_ASSIGNMENT_
Copy every line that holds the string "will" from the data below.

Start of DATA EXTRACT

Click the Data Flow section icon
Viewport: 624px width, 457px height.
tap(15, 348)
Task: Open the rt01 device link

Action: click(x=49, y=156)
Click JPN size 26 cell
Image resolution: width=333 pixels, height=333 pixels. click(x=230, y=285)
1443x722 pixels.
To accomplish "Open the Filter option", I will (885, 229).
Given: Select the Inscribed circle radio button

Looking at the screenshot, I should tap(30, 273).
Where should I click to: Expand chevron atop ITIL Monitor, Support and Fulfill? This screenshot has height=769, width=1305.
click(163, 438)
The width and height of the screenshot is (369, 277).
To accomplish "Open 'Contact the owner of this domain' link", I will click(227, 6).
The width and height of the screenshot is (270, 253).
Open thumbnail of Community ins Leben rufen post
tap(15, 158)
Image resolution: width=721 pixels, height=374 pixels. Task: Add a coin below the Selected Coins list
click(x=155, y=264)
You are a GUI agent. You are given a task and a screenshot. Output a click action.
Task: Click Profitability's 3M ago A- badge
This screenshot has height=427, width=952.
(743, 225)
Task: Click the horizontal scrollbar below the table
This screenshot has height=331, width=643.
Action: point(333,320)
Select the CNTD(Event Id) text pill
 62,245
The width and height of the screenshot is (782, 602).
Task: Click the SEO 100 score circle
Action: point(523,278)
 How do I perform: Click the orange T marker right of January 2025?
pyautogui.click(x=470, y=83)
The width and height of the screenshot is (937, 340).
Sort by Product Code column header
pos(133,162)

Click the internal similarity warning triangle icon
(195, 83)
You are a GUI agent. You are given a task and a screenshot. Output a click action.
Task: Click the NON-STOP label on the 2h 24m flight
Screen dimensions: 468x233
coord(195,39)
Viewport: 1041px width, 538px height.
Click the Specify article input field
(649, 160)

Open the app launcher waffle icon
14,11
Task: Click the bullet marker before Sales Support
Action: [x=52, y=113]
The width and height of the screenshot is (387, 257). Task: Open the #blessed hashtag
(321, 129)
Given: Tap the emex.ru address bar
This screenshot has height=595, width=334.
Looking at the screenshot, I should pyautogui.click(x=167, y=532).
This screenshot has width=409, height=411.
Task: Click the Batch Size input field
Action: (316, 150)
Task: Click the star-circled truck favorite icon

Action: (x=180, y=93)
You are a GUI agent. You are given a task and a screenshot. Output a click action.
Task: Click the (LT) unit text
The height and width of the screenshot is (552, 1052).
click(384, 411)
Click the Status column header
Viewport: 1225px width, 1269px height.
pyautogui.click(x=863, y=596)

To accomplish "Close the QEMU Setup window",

End of DATA EXTRACT

_PROBLEM SOLUTION_
To accomplish "Open the Filter option", I will (885, 229).
To accomplish "Open 'Contact the owner of this domain' link", I will click(227, 6).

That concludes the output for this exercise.